Crennel also had nothing but praise for the Browns, who outscored the Chiefs 30-0 over the final 59:47.
When a Kansas City reporter asked “RAC” what the turning point of the game was, he deadpanned, “Well, in my mind, the second half was a turning point because we couldn’t produce on either side of the ball. That was the difference.”
Yes, Cleveland’s domination was that complete and impressive, which had to make an impression on new owner Jimmy Haslam III and CEO Joe Banner.
So should the way Cleveland has played since Randy Lerner officially sold the team Oct. 25. The Browns are 4-2 with Haslam and Banner in charge, which should give them some pause about making major changes with the franchise.

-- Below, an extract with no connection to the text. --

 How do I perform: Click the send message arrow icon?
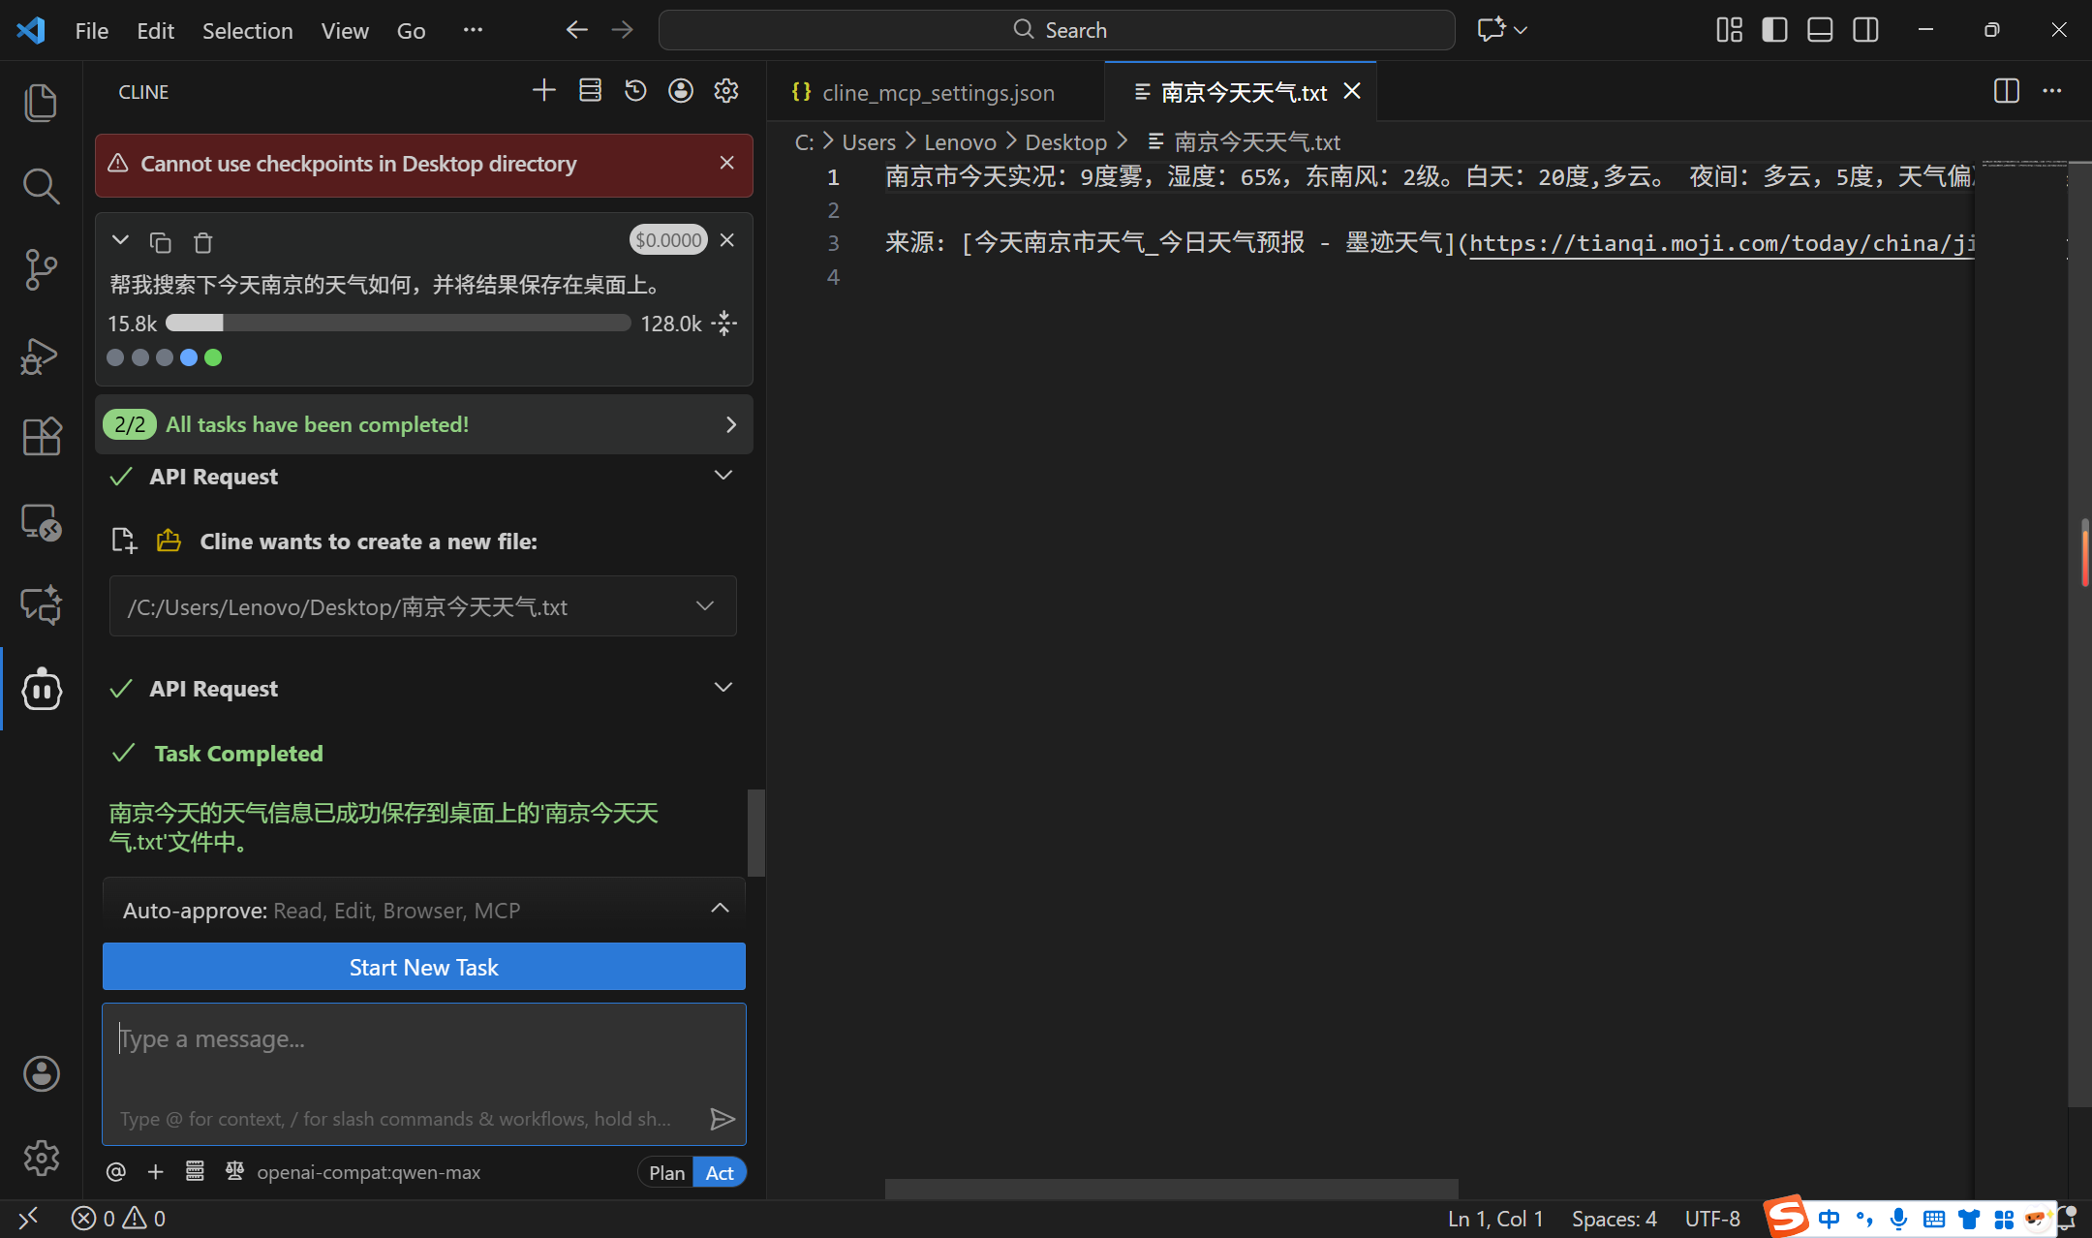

“I knew two years ago when I got here that there were going to be some tough days,” Cleveland coach Pat Shurmur admitted. “Fortunately, in the last few weeks, we’ve found a way to have some good stuff happen.
“The resiliency of our team showed up again today.”
Unfortunately, so did more reports that Banner intends to replace general manager Tom Heckert with Mike Lombardi following the season, which would also mean the end for Shurmur.
While one can debate Shurmur’s coaching and Heckert’s personnel skills, there is no question that hiring Lombardi would be a colossal mistake. His track record as an NFL executive is, at best, lousy, while his enormous ego and unwillingness to work with others are even bigger detriments.
While no Browns players would comment about Lombardi’s possible arrival, they unanimously said the status quo is working and pointed to Cleveland’s 4-1 record in its last five home games.
“There is a lot of emotion and excitement with our team, but you really can’t put it into words,” running back Trent Richardson said. “It’s kind of like what happened today, though. When you’ve got a good game plan and you call good plays, you can’t do nothing but win.
“We’ve got a young team, and all of us are out there participating and doing the right things. And the older guys, they are leading us the right way.”
Shurmur also deserves credit for never losing the locker room during the Browns’ season-opening five-game losing streak. Even when Cleveland headed into its bye at 2-7, defensive end Jabaal Sheard stood behind his coach, saying, “We might come back and win it all.”
Though the playoffs remain a long shot for the Browns at 5-8, no one is laughing at Sheard or Dawson anymore. There are plenty of smiles, though, as things are finally moving in the right direction in Browns Town.
“Everyone, including our families back home, worry when we don’t win, but that’s not the case anymore,” Sheard said. “Guys just have to keep doing what we’ve been doing lately because our coaches have been with us the whole way. The crowd has, too.
“We’re going to keep taking it one game at a time, but we know we’re changing things around and it’s great.”